Spot phishing in 60 seconds

Phishing is a scam that tries to make you act quickly: click a link, open a file, type a password, share a code, or pay. The message may look like your bank, post office, courier, colleague, or police. The real question is not "does it look real?", but "can I verify it without using this link?". The Swiss NCSC tracks many suspicious pages because fake sites copy real services. The Italian Postal Police reminds people that banks do not ask for credentials or codes by email, phone, or SMS.

Check for urgency, strange links, language mistakes, suspicious sender addresses, and unexpected attachments. A visible sender name is not proof. Look at the real domain behind the link and the email address after the @ sign. ZIP files, HTML files, documents with macros, or "invoice" attachments you did not expect are strong warning signs. The Italian Postal Police warns that fraud emails may look close to real ones and advises not opening attachments unless the origin is certain.

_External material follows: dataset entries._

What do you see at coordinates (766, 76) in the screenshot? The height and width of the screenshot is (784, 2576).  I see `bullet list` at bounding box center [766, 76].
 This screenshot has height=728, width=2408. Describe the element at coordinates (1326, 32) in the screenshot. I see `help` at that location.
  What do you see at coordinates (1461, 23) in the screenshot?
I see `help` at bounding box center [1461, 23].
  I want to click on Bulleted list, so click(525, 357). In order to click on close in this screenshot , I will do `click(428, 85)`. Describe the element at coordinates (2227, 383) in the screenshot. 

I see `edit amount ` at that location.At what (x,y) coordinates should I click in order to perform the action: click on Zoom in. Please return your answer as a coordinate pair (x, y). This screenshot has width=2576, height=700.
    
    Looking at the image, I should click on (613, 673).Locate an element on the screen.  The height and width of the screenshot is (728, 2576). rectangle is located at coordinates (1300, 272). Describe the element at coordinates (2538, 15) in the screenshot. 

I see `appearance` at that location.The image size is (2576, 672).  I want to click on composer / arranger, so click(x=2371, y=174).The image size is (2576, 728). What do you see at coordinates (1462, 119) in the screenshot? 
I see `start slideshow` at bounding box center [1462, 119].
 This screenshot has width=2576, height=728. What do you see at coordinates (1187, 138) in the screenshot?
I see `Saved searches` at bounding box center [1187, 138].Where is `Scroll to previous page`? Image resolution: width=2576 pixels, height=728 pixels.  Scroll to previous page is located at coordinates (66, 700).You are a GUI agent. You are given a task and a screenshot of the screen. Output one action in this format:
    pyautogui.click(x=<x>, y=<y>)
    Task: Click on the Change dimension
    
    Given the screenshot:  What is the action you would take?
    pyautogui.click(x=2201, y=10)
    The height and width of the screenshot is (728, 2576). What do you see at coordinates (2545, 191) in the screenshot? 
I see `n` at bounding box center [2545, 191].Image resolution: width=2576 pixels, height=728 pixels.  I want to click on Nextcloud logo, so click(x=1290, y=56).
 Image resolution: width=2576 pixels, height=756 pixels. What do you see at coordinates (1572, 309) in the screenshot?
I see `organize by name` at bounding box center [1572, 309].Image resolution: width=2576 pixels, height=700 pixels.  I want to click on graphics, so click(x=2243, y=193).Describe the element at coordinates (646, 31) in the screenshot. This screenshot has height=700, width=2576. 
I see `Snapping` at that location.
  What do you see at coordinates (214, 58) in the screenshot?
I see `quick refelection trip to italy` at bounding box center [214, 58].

First: look at the domain, not the sender name. Second: do not click if you can go manually to the official site or app. Third: if the message feels urgent, become more suspicious, not less. Scams work by creating fear. The FBI advises people to find the company's number themselves and verify through official channels, not through contacts inside the suspicious message.

Example 1: a fake "urgent fax" email. CSIRT Italia described a campaign that led victims to a fake Outlook Webmail login. Example 2: a fake blocked bank card asking for password or SMS code. Example 3: a fake courier asking for a small customs payment. In all three cases the pattern is the same: hurry, a link, and a request for private data.